Bone regeneration and fracture repair mechanisms are compromised as people age. One mechanism to account for this decline is that skeletal stem and progenitor cells (SSPCs) are more prone to differentiate into fat-producing adipocytes than into bone-producing osteoblasts. New research indicates that this switch in SSPC differentiation occurs as a result of chronic inflammation that develops as we age.

X-ray image of right shoulder with proximal humerus fracture after operative fixation. Image courtesy of P. Leucht, New York University School of Medicine, USA.

“In the elderly, an imbalance between adaptive and innate immunity, as well as a progressive accumulation of senescent cells, lead to elevated levels of pro-inflammatory mediators, a process known as ‘inflamm-ageing’,” says Philipp Leucht, corresponding author of the new research.

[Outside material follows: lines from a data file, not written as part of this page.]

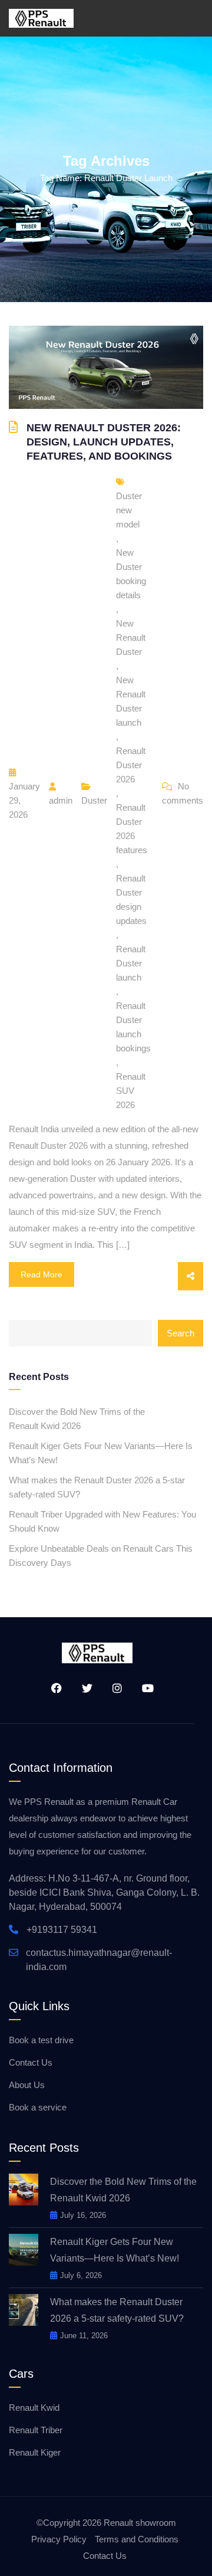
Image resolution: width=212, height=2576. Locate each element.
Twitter (83, 1688)
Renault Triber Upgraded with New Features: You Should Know (102, 1521)
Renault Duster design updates (131, 899)
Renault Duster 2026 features (131, 828)
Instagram (113, 1688)
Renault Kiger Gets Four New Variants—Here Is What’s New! (101, 1453)
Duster (94, 800)
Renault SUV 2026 (130, 1090)
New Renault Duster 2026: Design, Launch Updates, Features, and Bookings (103, 442)
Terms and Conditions (136, 2539)
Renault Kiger (35, 2452)
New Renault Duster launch (130, 701)
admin (60, 800)
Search (180, 1333)
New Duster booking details (131, 574)
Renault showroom (140, 2523)
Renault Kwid (34, 2408)
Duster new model (129, 510)
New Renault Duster (130, 637)
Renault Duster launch (130, 963)
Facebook (52, 1688)
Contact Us (30, 2062)
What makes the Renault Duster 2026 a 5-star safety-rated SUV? (97, 1487)
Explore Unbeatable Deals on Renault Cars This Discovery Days (101, 1555)
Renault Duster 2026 (130, 765)
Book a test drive (41, 2040)
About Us (27, 2085)
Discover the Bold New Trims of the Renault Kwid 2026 (77, 1419)
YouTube (144, 1688)
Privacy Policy (59, 2539)
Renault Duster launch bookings (133, 1027)
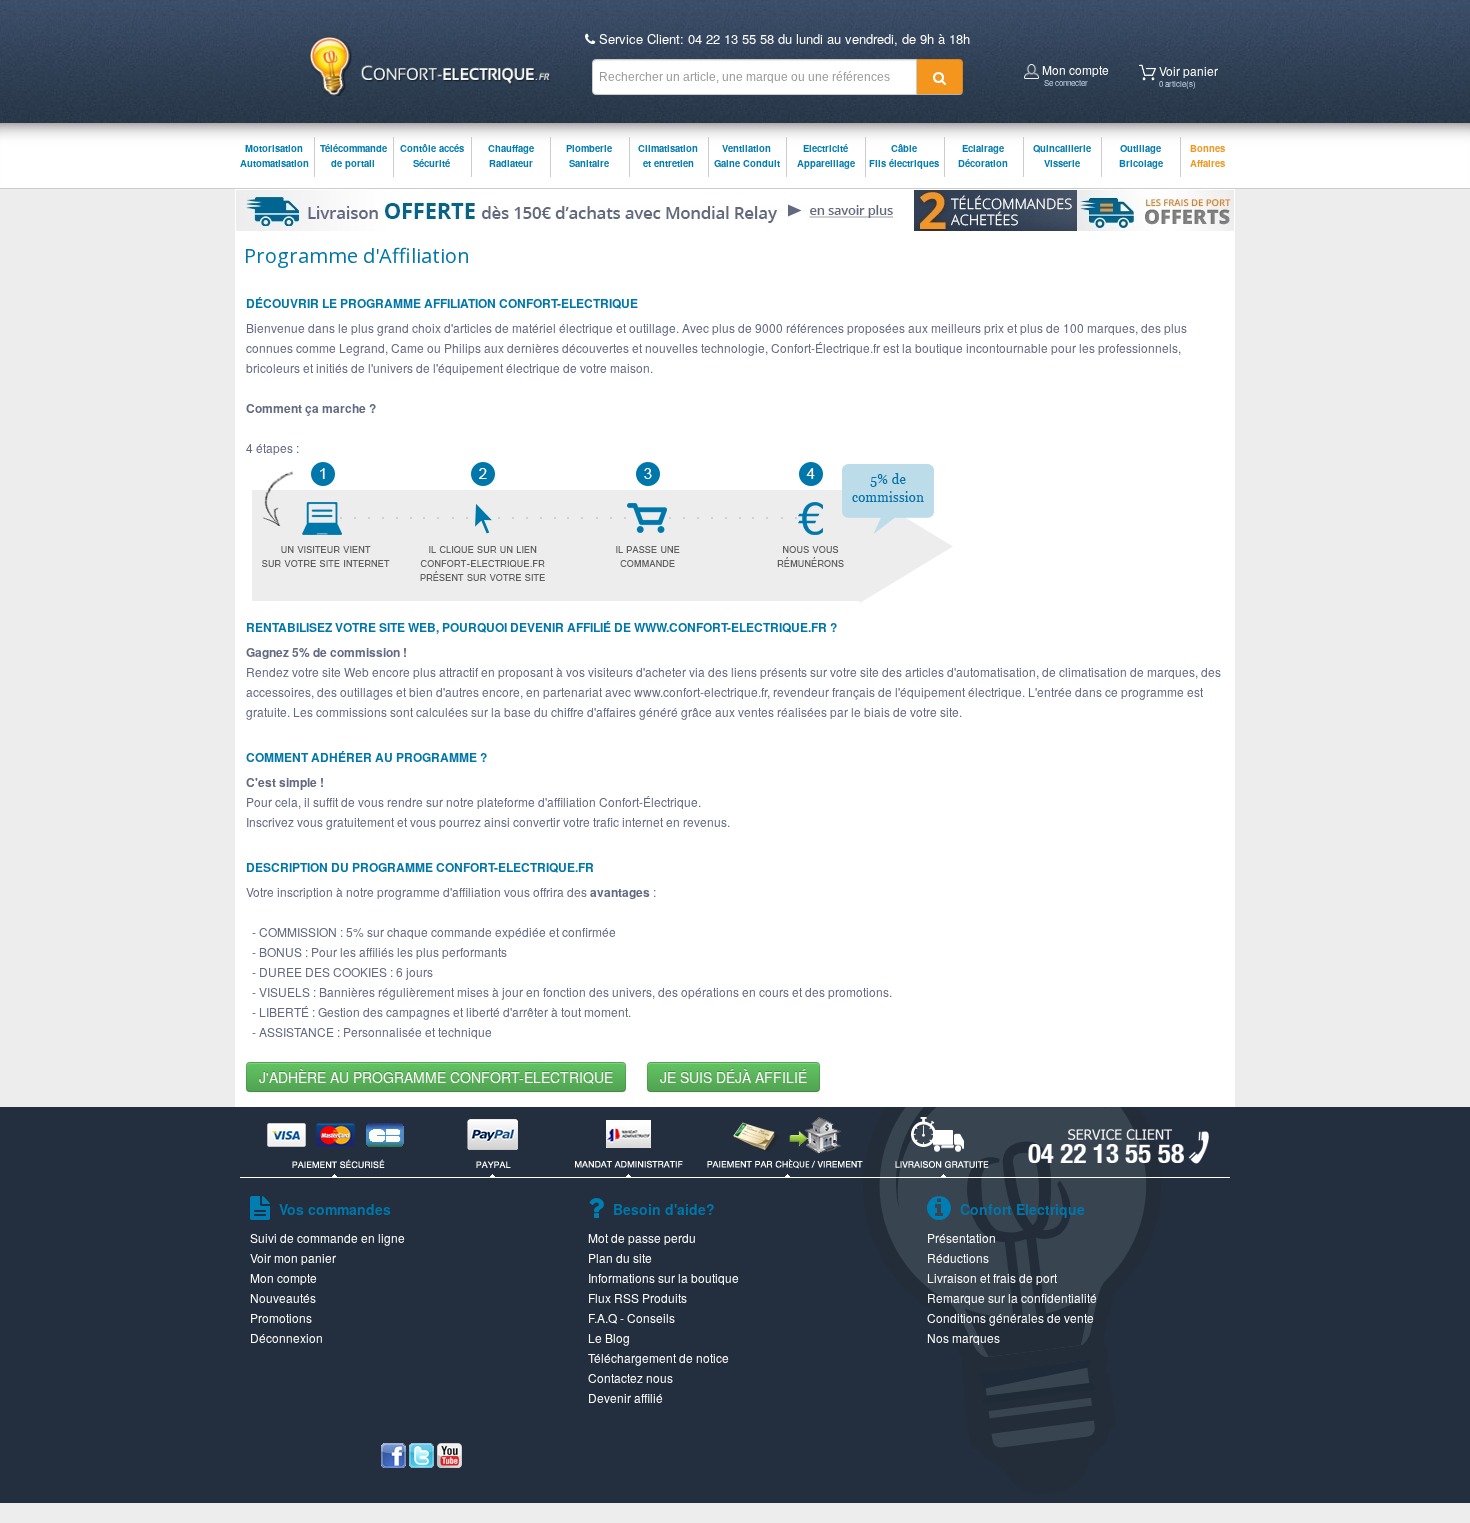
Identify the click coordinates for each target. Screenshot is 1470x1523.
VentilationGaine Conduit (747, 155)
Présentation (961, 1237)
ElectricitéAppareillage (826, 155)
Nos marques (963, 1337)
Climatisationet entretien (668, 155)
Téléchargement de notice (658, 1357)
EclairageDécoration (983, 155)
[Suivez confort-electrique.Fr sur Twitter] (421, 1462)
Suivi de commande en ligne (327, 1237)
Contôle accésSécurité (432, 155)
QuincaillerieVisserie (1062, 155)
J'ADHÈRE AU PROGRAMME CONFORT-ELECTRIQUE (436, 1077)
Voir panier (1187, 74)
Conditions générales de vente (1010, 1317)
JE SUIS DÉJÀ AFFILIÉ (733, 1077)
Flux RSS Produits (637, 1297)
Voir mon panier (293, 1257)
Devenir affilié (625, 1397)
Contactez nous (630, 1377)
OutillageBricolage (1141, 155)
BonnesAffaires (1207, 155)
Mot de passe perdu (642, 1237)
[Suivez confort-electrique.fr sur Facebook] (393, 1462)
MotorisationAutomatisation (274, 155)
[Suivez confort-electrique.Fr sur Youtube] (449, 1462)
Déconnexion (286, 1337)
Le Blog (609, 1337)
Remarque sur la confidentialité (1012, 1297)
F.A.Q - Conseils (631, 1317)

Leucht and his team took bone samples from patients undergoing fracture fixation surgery (see image) and found an association between low SSPC number and a slow time to fracture union. This finding was replicated in a mouse tibial monocortical defect model, with better bone regeneration and a greater number of SSPCs in young (12 weeks) mice than in middle-aged (52 weeks) mice.

To distinguish chronological ageing from inflamm-ageing, the researchers showed that young Nfkb1–/– mice, which have constitutively active NFκB signalling and are a model of modest chronic inflammation, also have a low number of SSPCs. Furthermore, SSPCs from these mice display a senescent phenotype, an increased ability to differentiate into adipocytes and a reduced capacity for chondrogenic and osteogenic differentiation.

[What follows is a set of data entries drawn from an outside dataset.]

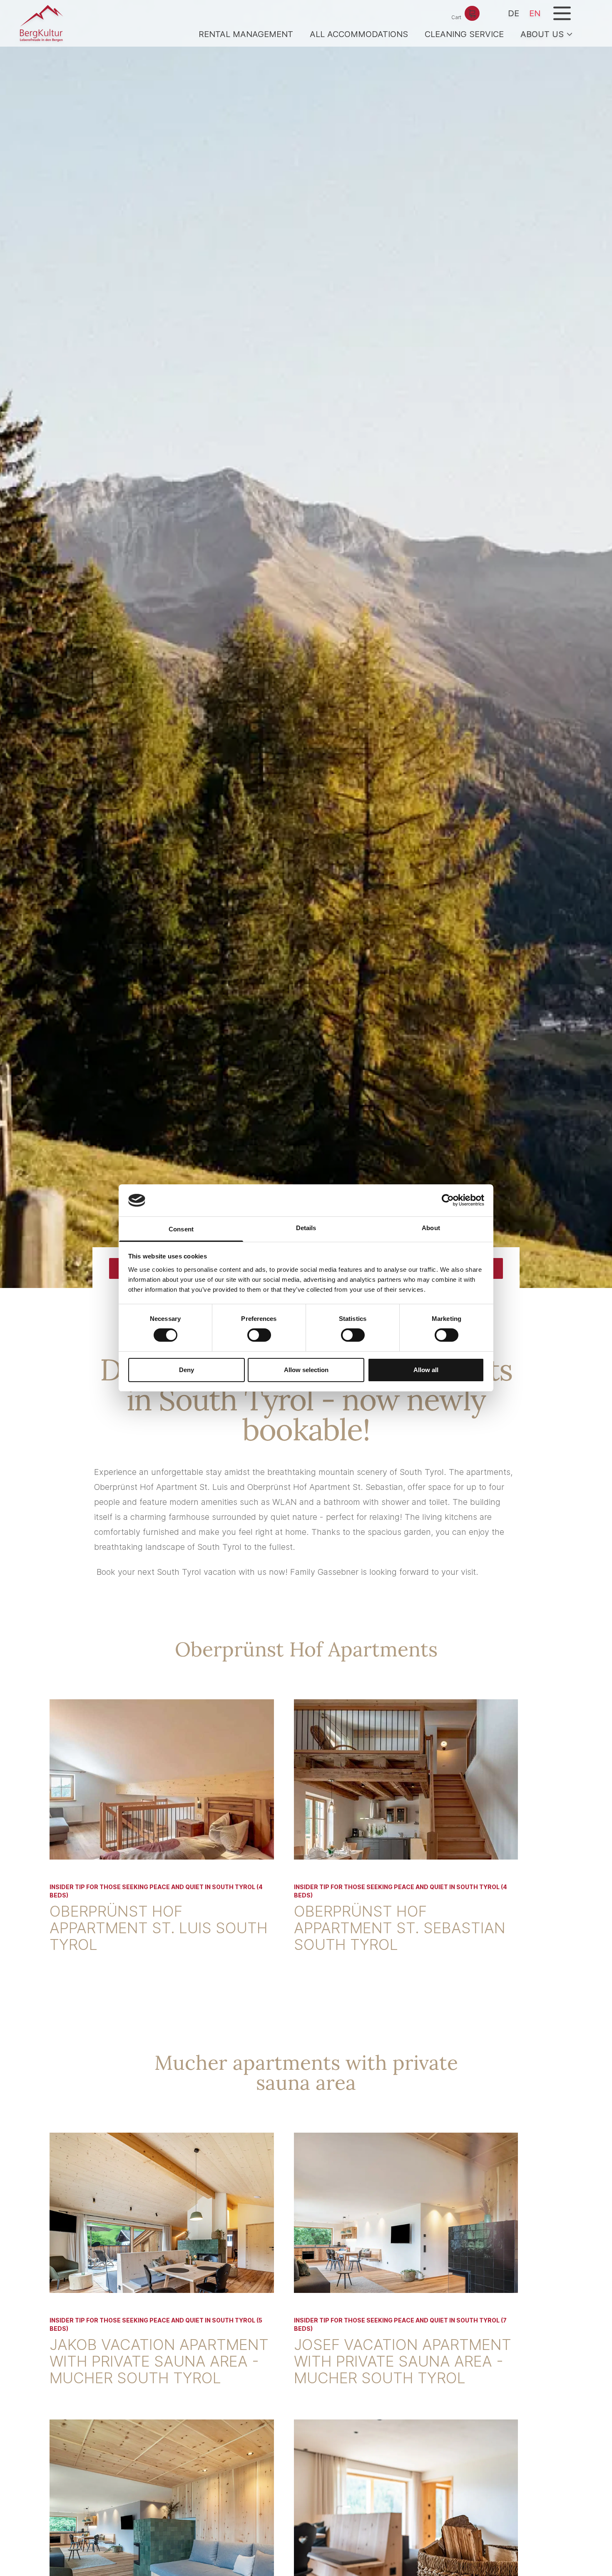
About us (542, 34)
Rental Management (246, 34)
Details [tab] (306, 1227)
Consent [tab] (181, 1229)
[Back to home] (41, 23)
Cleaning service (464, 34)
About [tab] (431, 1227)
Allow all (425, 1369)
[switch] (259, 1335)
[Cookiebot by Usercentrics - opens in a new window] (447, 1200)
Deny (186, 1369)
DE (513, 13)
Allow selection (306, 1369)
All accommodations (359, 34)
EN (534, 13)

The researchers showed that treating middle-aged (52 weeks) mice with NSAIDs resulted in an increase in the number of SSPCs, and the transcriptional signature and function of these cells became more osteogenic, resembling SSPCs from young mice.

“Anti-inflammatory drugs could be taken prior to elective orthopedic surgery to improve stem cell number and function,” hypothesizes Leucht “But further research should be to target the SSPCs, to ameliorate the effects of age-associated inflammation on this cell type without inhibiting inflammation that is necessary for successful bone regeneration.”